Despite my grief overload, I had to get a grip on my situation and figure out a way to tamp down the fears and sadness I was feeling.  I had to conjure up what I call my “grief prescriptions.”  I had to measure out my daily dose of grief.  I couldn’t overdose or I would have sunk into a hole so deep I would never be able to find a ladder long enough to climb out into the light.  I had to allocate time for “grief work,” so that I could function during the day.  I had to become a doctor and dispense a prescription: one hour of grief, taken daily. 

This took me back to when Peter died and I remembered my grief prescription of screaming in the shower or the car.  OK, the side effects were often exhaustion and dizziness from tears and crying but when I followed my own doctor’s orders, I began to feel better. I cracked myself up thinking of the commercials where they listed side effects such as: stomach pain, changes in appetite, decreased sex drive (ya think?), and an erection that would last for more than four hours!

In a pandemic, I knew I needed “grief relief!”  I had to find activities that would take me away from the pain even just for a few hours.  I had to measure out portions of activities that would take me to a place of restoration before I had to resume grief work.   The following are some ideas for diversionary tactics to take you away from the realm of grief work even for just a few hours:


Grief Relief Activities:


  • Take a walk outdoors. Endorphins and fresh air are proven to help to restore a sense of well-being. 
  • Get lost in a book. I highly recommend Mike Nichols: A Life by Mark Harris.
  • Go out to a restaurant! Now that most of us are vaccinated, it feels almost normal again.  And the restaurants so need our business.
  • Cook! I find cooking a great relaxation exercise.  If you hate to cook, disregard this step and move right on! Or, order in some comfort food on Postmates.
  • Visit a museum now that you are vaccinated. Find hours when it is not too crowded and enjoy.
  • Binge watch Netflix, Amazon, HBO Max, PBS, Hulu, Disney + (great documentary on Wolfgang Puck), Acorn, and Britbox!
  • Phone a friend. If you feel sad, call your closest pal and let them know you need to talk.
  • Work out.

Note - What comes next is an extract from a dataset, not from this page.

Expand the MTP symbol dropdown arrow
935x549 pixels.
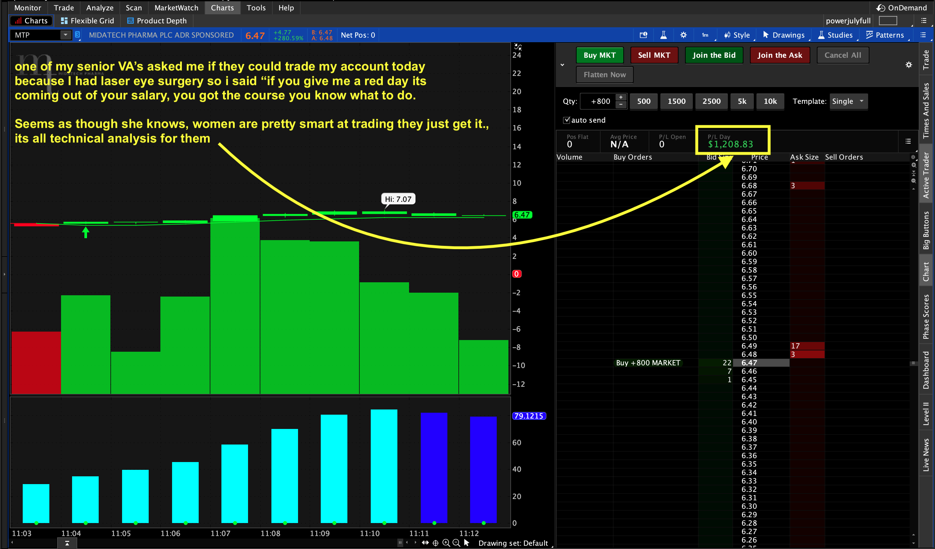65,35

Pilates, Yoga, weight-training are all great releases and now that you are vaccinated, it feels OK to be in a gym.
  • Chocolate, chocolate, chocolate.


And speaking of chocolate, here is a recipe for my favorite brownies:


From Laurie Burrows Grad

Yield: 32 Brownies


  • 12-ounce package real semi-sweet chocolate bits (I like the mini-chips that melt faster)

½   pound (2 sticks) unsalted butter

½   teaspoon instant coffee

4     extra-large eggs

1    cup granulated sugar

1    teaspoon pure vanilla extract

1    cup all-purpose flour

  1. Preheat the oven to 350ºF. Generously butter or coat with nonstick spray a 9-inch X 13-inch X 2-inch baking pan.
  2. In a non-stick-heavy-bottomed pan, melt the chocolate and butter together over low heat, stirring often until smooth. Allow the mixture to cool slightly.  Add the instant coffee and stir to dissolve.
  3. In the bowl of a standing mixer, or in a large bowl with a hand mixer, beat the eggs for a minute until lightly colored. Add the sugar and vanilla and continue to beat for 2 to 3 minutes until smooth.
  4. Add the chocolate mixture to the eggs mixing until smooth. Add the flour slowly, and continue to beat until all the ingredients are incorporated.
  5. Pour the batter into the prepared pan and bake for 25 minutes, or less according to whether you like them fudgy or cakey.
  6. Allow them to cool. Cut into squares and serve.



  • Baked brownies can be turned out onto a sheet of aluminum foil, wrapped, and chilled for frozen. The brownies can then be easily cut, cold or semi-frozen, and brought to room temperature before serving.